While there was some increase in vegetation in the southern reaches, the northern reaches appeared to have lost some, he added. It indicates vegetation growing in areas away from the active floodplain and on the pre-entrenchment terrace is not increasing as much in the south and is declining more in the north. Groundwater pumping may have an effect on the northern reaches.

“It is plausible that NDVI declines are being expressed in the north more so than in the south, since the predominant effects of the regional cone of depression will be manifested in the northern reaches of the SPRNCA due to groundwater gradients in the regional aquifer,” he said.

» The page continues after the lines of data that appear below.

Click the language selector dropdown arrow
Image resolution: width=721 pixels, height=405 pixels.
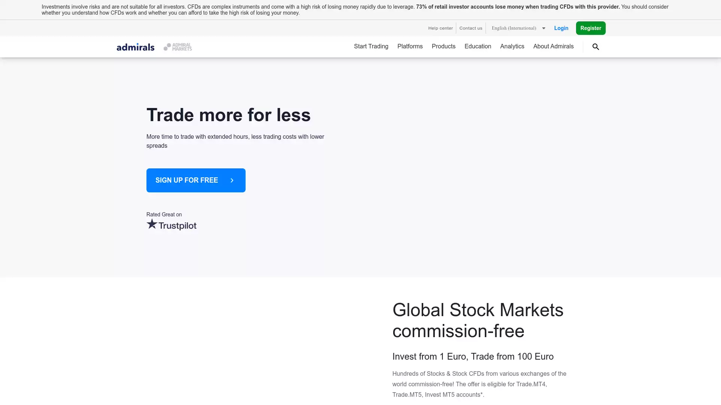point(543,28)
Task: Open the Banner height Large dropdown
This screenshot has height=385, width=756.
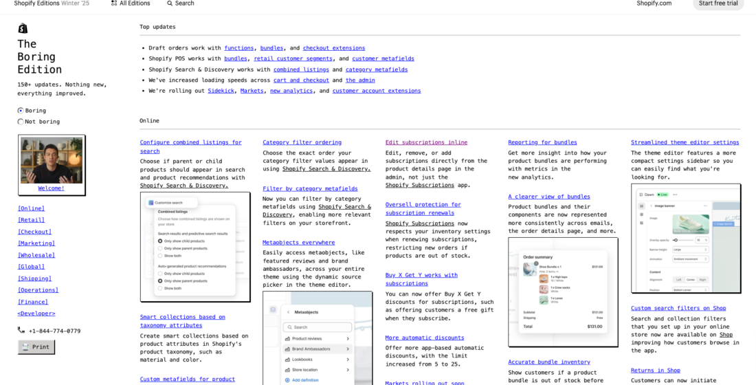Action: point(691,250)
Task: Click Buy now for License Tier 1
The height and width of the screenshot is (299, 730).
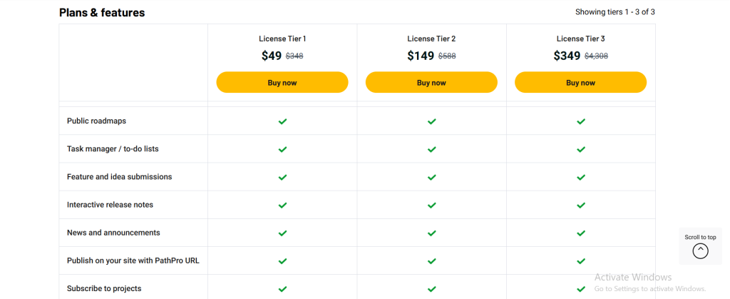Action: click(282, 83)
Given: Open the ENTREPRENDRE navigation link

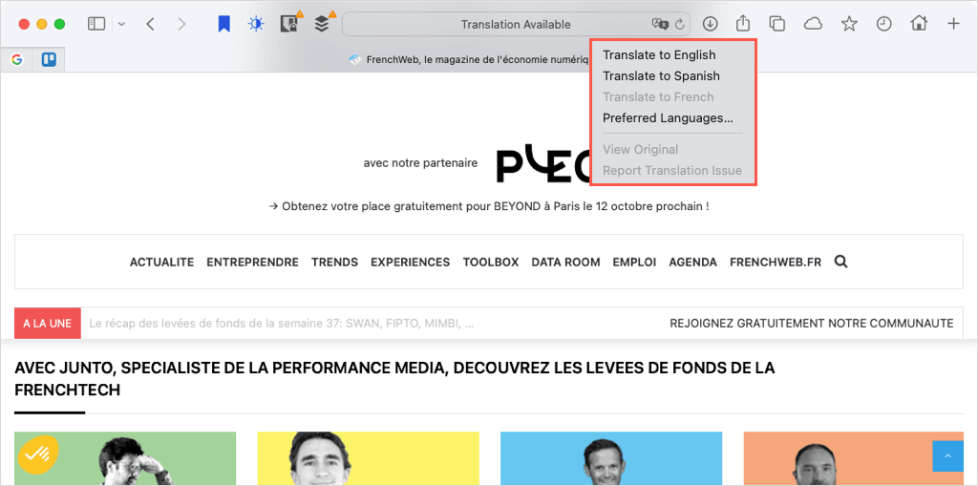Looking at the screenshot, I should pyautogui.click(x=252, y=262).
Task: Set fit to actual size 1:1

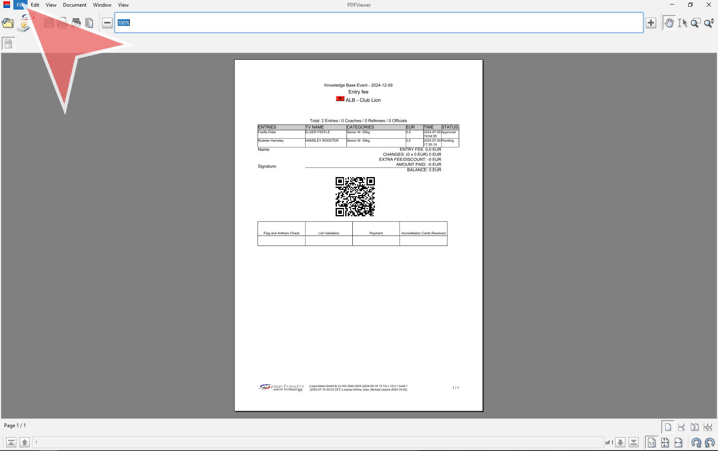Action: point(652,442)
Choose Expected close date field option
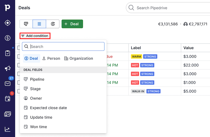Image resolution: width=210 pixels, height=137 pixels. pos(48,108)
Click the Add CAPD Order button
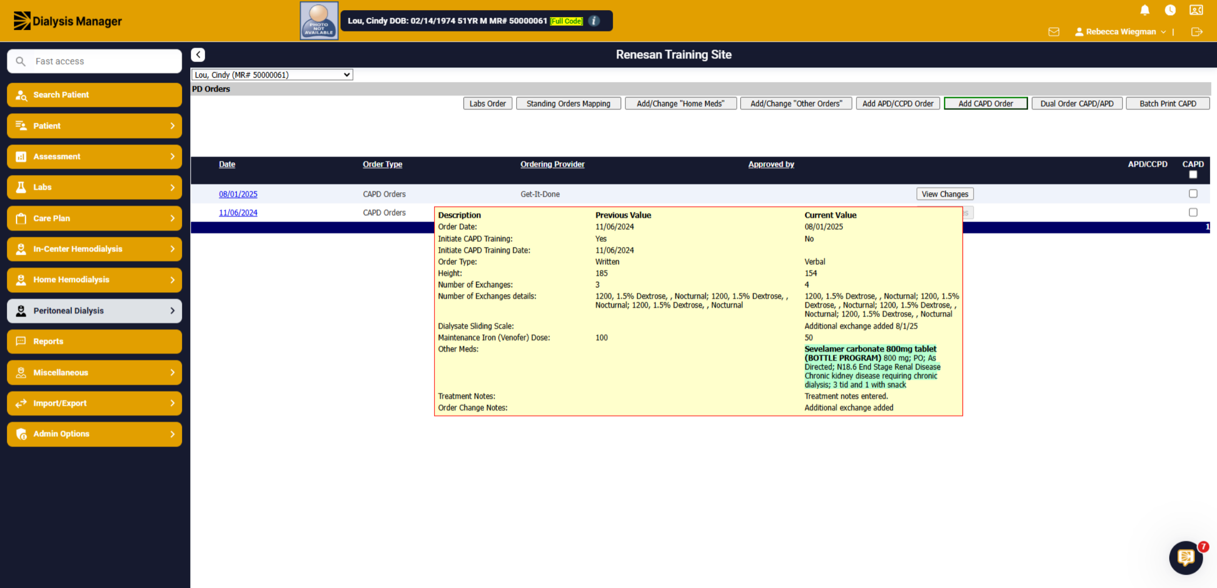The width and height of the screenshot is (1217, 588). coord(985,103)

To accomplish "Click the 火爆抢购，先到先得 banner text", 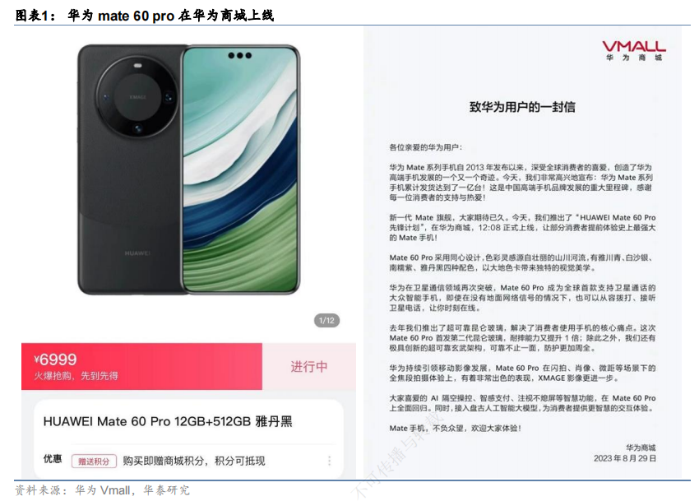I will click(76, 376).
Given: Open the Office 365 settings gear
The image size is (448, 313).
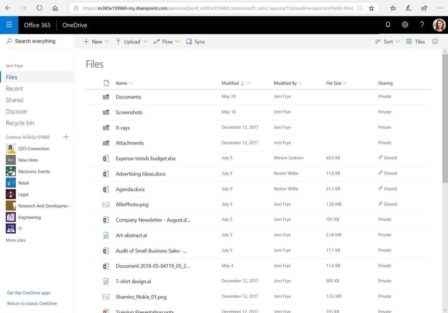Looking at the screenshot, I should [405, 25].
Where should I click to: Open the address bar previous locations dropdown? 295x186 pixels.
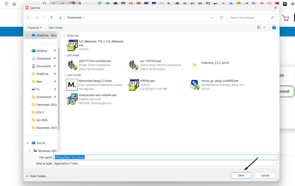click(213, 18)
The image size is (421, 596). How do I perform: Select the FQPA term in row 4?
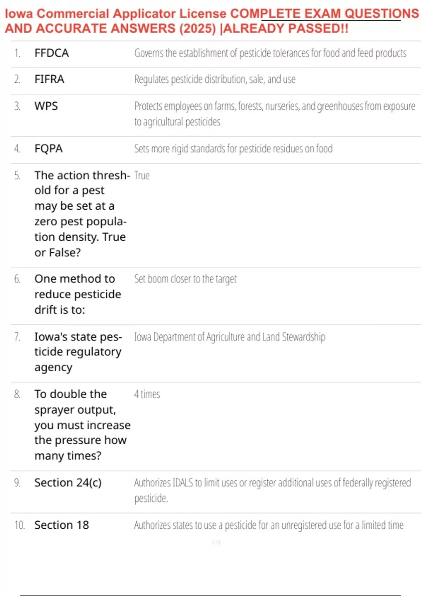click(x=49, y=149)
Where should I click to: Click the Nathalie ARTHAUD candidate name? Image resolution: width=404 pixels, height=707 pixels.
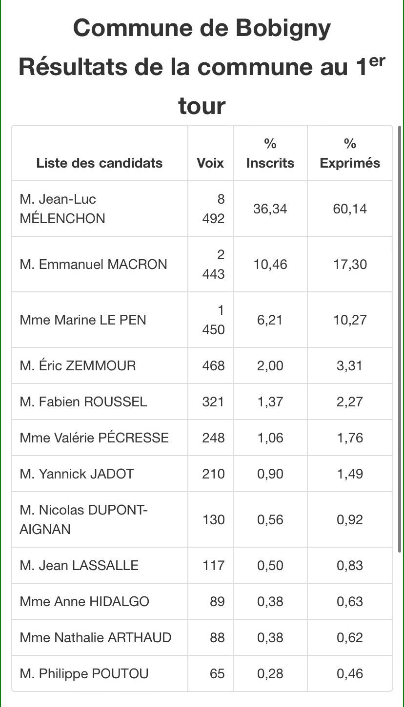[96, 637]
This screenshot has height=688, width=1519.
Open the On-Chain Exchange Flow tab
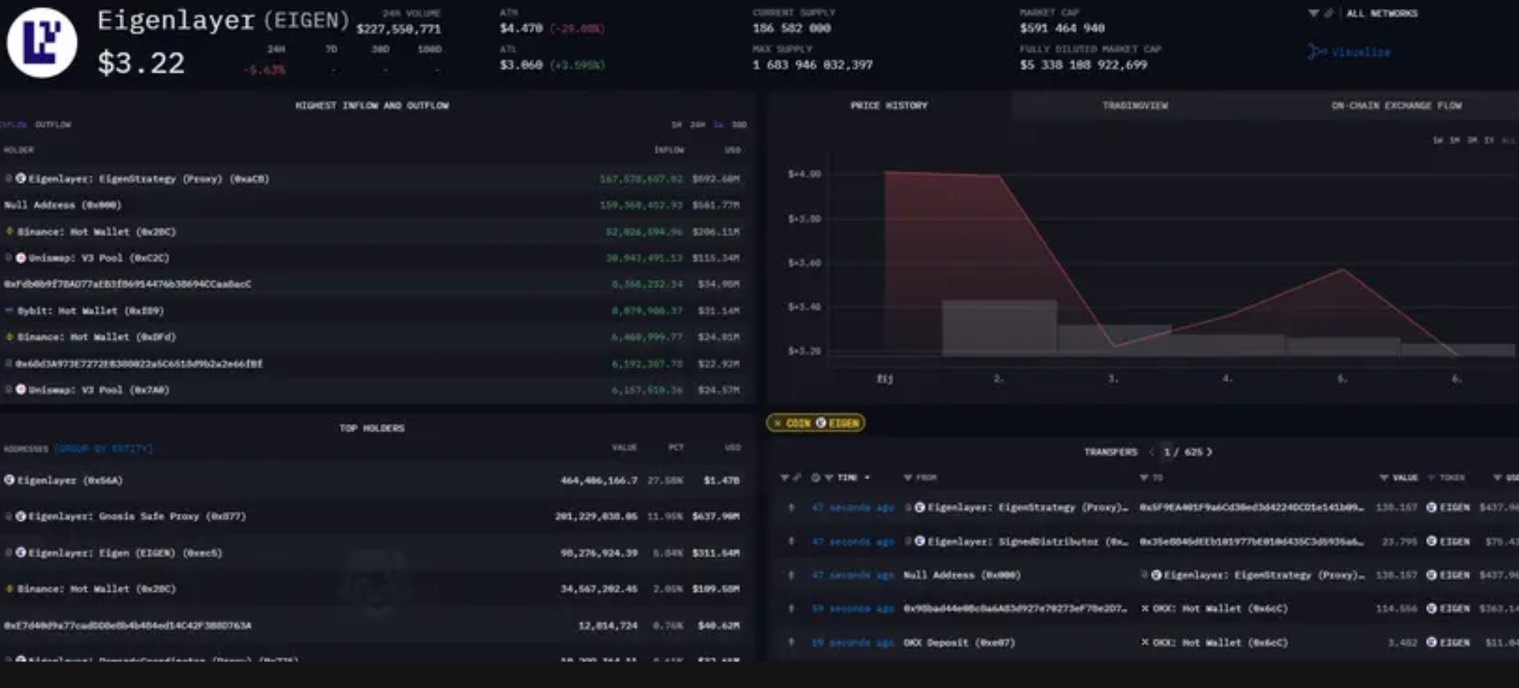pos(1396,106)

Huntington rebutted the testimony of Chris Garrett, an eco-hydrologist with SWCA Environmental Consulting, who said there was an extensive increase in vegetation within the SPRNCA.

It was a matter of the size of the pixel used in the imaging process, explained Huntington. Garrett used large pixels which made it hard to define detail. He used smaller pixels, which allowed him to “see” gaps in the canopy and the plant life popping up in them.

He also viewed the entire SPRNCA, while Garrett kept to a narrow band near the river “which effectively ignores the terraces and most of the mesquite trees that are the largest water users in the SPRNCA. The evaluation of measured riparian width does not capture plant density, cannot show the plants are using more water. It illustrates how much of the riparian community was excluded from the quantified NDVI analysis.”

Further, it was not possible to determine water use of the vegetation through NDVI, which Garrett said it could, Huntington said. If there is more vegetation, Garrett surmised it would use more water. Huntington said he was wrong.

“NDVI is not a good measure for water use,” he said. “None of the Garrett report’s findings allow for a conclusion that either riparian vegetation has increased within the SPRNCA, or that riparian vegetation uses more water since the SPRNCA was established.”